2020 has turned out to be quite a turbulent year. Globally markets are in a slump as a result of the pandemic and the lockdown measures imposed in most parts of the world. While governments try to revive the economy with fiscal stimulus packages and increased fiat printing, this may be the right time for many investors to consider decentralized digital assets more seriously.
In a recent episode of the Block Stars podcast, Ripple’s VP, Head of Global Institutional Markets – Breanne Madigan discussed what the future of institutional investment in digital assets is going to look like and what impact will today’s macro-economic situation is likely to have on the crypto markets in terms of adoption. Madigan highlighted the differences between traditional and digital assets market and note that,
“In terms of similarities, in general, investor demand is really driven by speculation. So similar to traditional finance, and we see a lot of interest in yield based products. So you will notice over the last 12 to 18 months, a lot of interest in things like staking and lending are really taking off.”
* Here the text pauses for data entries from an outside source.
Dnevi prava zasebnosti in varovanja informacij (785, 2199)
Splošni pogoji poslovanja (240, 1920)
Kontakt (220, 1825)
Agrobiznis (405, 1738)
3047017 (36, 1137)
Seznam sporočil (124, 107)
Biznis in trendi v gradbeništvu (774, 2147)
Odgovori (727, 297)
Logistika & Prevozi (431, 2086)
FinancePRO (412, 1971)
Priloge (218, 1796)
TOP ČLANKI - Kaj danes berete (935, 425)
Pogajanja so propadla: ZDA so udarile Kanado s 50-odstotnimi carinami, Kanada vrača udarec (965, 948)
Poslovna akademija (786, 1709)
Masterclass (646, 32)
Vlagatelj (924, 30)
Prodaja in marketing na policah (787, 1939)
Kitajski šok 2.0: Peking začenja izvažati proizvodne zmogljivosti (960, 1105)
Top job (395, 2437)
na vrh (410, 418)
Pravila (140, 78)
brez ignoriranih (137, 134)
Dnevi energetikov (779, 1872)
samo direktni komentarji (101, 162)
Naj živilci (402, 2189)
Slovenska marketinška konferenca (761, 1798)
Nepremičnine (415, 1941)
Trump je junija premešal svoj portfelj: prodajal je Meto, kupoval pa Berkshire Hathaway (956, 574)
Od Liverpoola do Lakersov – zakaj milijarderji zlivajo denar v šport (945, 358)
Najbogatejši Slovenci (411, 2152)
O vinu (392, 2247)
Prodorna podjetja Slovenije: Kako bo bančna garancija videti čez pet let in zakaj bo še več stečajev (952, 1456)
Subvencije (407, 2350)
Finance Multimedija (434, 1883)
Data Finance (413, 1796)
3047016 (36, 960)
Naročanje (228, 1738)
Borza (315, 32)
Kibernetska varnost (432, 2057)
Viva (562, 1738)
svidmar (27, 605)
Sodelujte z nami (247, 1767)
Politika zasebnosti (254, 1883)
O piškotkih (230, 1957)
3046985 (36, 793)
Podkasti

Madigan highlighted how there has been development in reverse for the crypto markets in comparison to traditional markets. In the case of crypto, it was retail users who were dominant for the longest time and are now seeing institutional investors come in. She noted,
“Retail investors really created crypto and then slowly, institutional investors are coming in. So it was kind of backwards in that way. And also in crypto, we’ve seen the development of things like leverage derivatives before things like index funds and margin trading. So I think the ecosystems have been developed in reverse order.”
While Bakkt’s launch was considered to be a major turning point for the crypto markets in terms of institutional adoption, in the past month, OI for Bitcoin Futures has taken a substantial hit.
While crypto adoption seems likes quite a promising narrative at the moment, Madigan noted that mainstream institutional adoption of digital assets in the coming years will require greater liquidity. She noted that assets with deep liquidity,
“tend to trade with greater frequency and investors have an easier time getting over the hurdle of taking liquidity risk”
Interestingly for the world’s oldest and largest cryptocurrency, the past few months saw its volatility drop significantly. Bitcoin’s volatile nature has been cited as a major concern for investors that are used to the relative stability of traditional markets. According to data from BitPremier, the king coin’s volatility fell to under 3 percent.